This monograph argues that the structuralist movement in linguistics was curtailed prematurely
before its contribution to cognitive science could be fully realized. Building upon Roman
Jakobson's pioneering work on the nature of the linguistic sign a new and detailed
appreciation of the role of sign relations in the ultimate structuring of consciousness is
presented proving that the structural approach has as much to contribute today as any current
cognitive theory. This study takes the view that the structure which linguistic signs
themselves evince should be treated as an organic property of mind in its own right as the
device by which the ultimate differences in meaning in the human cognitive sphere are realized.

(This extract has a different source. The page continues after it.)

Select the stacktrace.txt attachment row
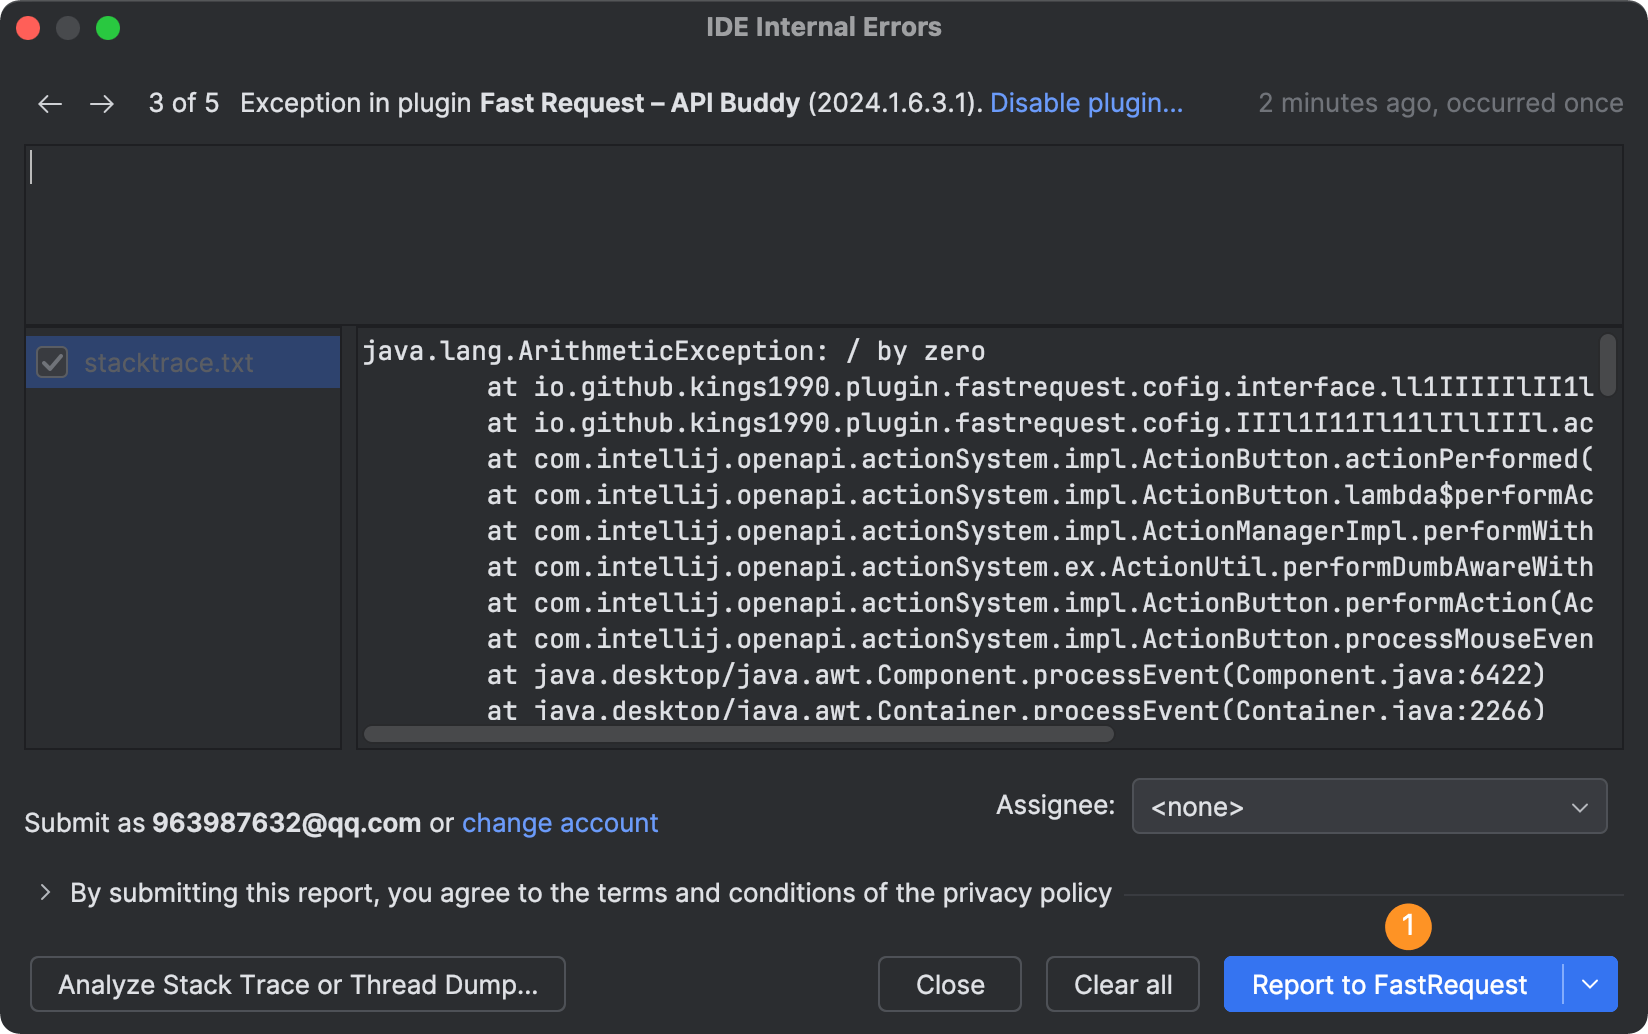The width and height of the screenshot is (1648, 1034). [180, 362]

Adherence to this principle assumes not only that the linguistic sign must be fundamentally
monosemic but also that the level of abstraction at which the relations between signs function
must lie beyond the logical or rational level where polysemy is the rule. The study
demonstrates that while the conceptual relations or categories uncovered at such a higher-order
level of consciousness are of necessity highly abstract and hidden from normal awareness they
are nevertheless neither ineffable nor devoid of content. Rather the categories identified and
defined in this study are shown to have verifiable correlates at the supra-rational level where
transpersonal rather than ego-oriented psychology operates the level that Jung termed the
collective unconscious. It is here that we find corresponding properties in reports from
altered states of consciousness in the structure of myths worldwide as well as in studies of
the image-making capacity of the human mind. Ultimately when the structure of actual
linguistic signs is treated as an ordered set of conceptual relations one necessarily arrives
at the conclusion that the sign relations of different languages are anything but Whorfian but
are all pointing to the sameuniversal set of conceptual properties. This set of properties is
then shown to be able to account for the relations between signs in all areas of linguistic
structure from the grammatical to the lexical and the syntactic. The monograph goes on to
provide a detailed account of the process of making reference of how speakers are able to
contextualize the truly abstract conceptual relations inherent in the structure of signs in
their language to produce a potentially infinite variety of polysemous meanings in actual
speech situations at whatever level of concreteness they choose and how the feedback from such
acts of communication determines the evolutionary trajectory of a system of signs conceived as
a living organism specifically as a neuronal structure inherent in the human brain operating
as a fundamentally probabilistic or stochastic system.